Qué debes hacer:
**A)** Reescribe en una sola oración más breve el párrafo del fragmento que comienza con «En 1995, Fabián Rocca dejó», sin perder sus datos principales.
**B)** Según el fragmento, ¿en qué trabajaba Fabián Rocca antes de viajar a México?

Fragmento para leer:
——

En 1995, Fabián Rocca dejó su trabajo como guardaparques en el Sur argentino y emprendió un viaje a México con un objetivo que no sabía cómo lograr: conocer la rebelión zapatista y conocer a su misterioso líder.

Yo, compañeros, lo que vengo a entregarles es un obsequio. Les quiero ser sincero en esto, quería regalárselo al Subcomandante Marcos, pero me parece que no voy a poder verlo. Entonces se lo quiero regalar a la comandante Trini, que está acá. Yo muchos ponchos no pude traer porque no hay tantas ovejas en la Patagonia para tantos zapatistas; solamente les  traje éste como algo simbólico”, dijo.

Fabián Rocca estaba emocionado e intimidado, y no recuerda si le tembló la voz, pero sí que el discurso lo fue armando sobre la marcha, a los

Fabián Rocca en Chiapas (gentileza de F.R.).

——

Datos de origen:
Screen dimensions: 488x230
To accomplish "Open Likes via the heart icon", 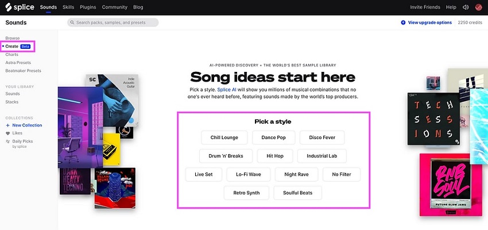I will pyautogui.click(x=8, y=133).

——

Respuestas del ejercicio:
**A)** En 1995, Fabián Rocca dejó su puesto de guardaparques en el Sur argentino y viajó a México para conocer la rebelión zapatista y a su misterioso líder, aunque no sabía cómo lograrlo.

**B)** Era guardaparques en el Sur argentino.